The Nonfarm Payrolls climbed by 263,000 in November vs the 200,000 predicted, according to data released by the United States Bureau of Labor Statistics (BLS) on Friday, while the Unemployment Rate held steady at 3.7%.
The average hourly earnings as a measure of annual wage inflation increased from 4.9% in October to 5.1%.
The Labor Force Participation Rate, meanwhile, fell from 62.2% to 62.1%. US labor market data that was mixed offered the country a brief lift.
Dollar, but the bears retaliated violently. The dovish remarks made by Federal Reserve Chair Jerome Powell earlier in the week were brought back to memory by the markets.
The Core PCE Price Index, the favored inflation indicator of the Federal Reserve, fell to 5% YoY in October from 5.2% in September. The results supported the recent dovish Federal Reserve tilt and revealed signs of falling inflation.
Technical Analysis of gold:
The price of gold has surpassed the peak set on August 10 at $1,808 and is currently moving toward the peak set on July 4 at $1,814.

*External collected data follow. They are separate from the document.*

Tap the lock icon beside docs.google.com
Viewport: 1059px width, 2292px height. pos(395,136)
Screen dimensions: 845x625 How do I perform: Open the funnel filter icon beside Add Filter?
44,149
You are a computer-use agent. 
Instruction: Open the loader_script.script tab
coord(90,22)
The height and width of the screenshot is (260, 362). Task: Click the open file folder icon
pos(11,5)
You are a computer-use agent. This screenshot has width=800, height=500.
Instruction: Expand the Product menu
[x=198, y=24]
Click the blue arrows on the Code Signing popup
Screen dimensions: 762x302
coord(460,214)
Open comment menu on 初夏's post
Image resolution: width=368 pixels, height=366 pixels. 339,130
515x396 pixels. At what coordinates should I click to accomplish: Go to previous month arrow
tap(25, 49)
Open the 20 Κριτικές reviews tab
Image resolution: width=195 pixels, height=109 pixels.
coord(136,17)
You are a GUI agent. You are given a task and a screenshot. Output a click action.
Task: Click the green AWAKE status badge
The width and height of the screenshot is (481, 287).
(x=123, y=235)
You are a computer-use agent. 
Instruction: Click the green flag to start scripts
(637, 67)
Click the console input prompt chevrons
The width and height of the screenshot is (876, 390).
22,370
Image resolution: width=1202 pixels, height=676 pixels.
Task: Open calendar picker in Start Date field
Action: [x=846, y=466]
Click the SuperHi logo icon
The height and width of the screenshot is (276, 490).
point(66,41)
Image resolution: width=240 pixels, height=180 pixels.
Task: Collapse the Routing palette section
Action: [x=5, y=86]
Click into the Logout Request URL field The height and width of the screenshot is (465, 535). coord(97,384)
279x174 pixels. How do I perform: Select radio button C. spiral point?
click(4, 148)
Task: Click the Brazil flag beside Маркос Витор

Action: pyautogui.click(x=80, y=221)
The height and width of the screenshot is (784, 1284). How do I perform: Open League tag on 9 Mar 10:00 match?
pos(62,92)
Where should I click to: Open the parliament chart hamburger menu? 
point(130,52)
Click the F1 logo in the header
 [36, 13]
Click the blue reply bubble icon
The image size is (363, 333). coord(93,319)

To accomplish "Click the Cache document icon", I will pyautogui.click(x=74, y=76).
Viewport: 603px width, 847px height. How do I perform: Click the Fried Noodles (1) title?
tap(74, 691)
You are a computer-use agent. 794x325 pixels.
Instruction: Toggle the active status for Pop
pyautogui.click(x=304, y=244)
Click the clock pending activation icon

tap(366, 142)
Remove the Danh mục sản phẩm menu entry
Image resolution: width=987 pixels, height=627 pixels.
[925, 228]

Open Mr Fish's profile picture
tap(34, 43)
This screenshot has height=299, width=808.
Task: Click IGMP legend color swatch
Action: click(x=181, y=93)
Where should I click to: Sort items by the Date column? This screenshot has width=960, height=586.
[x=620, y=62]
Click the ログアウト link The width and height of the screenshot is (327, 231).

After closing the week above the pivotal 200-Daily Moving Average (DMA) at $1,796 on Friday, bulls are still in charge.
The 14-day Relative Strength Index (RSI) has levelled out just below the overbought region, indicating probable upward movement for the price of gold. The round $1,820 price represents the next bullish target.
If there is any pullback in the price of gold and the 200DMA resistance-turned-support gives way, a down toward the high of $1,787 from November 15 cannot be counted out. The downturn might then continue toward the $1,778 low from the previous day.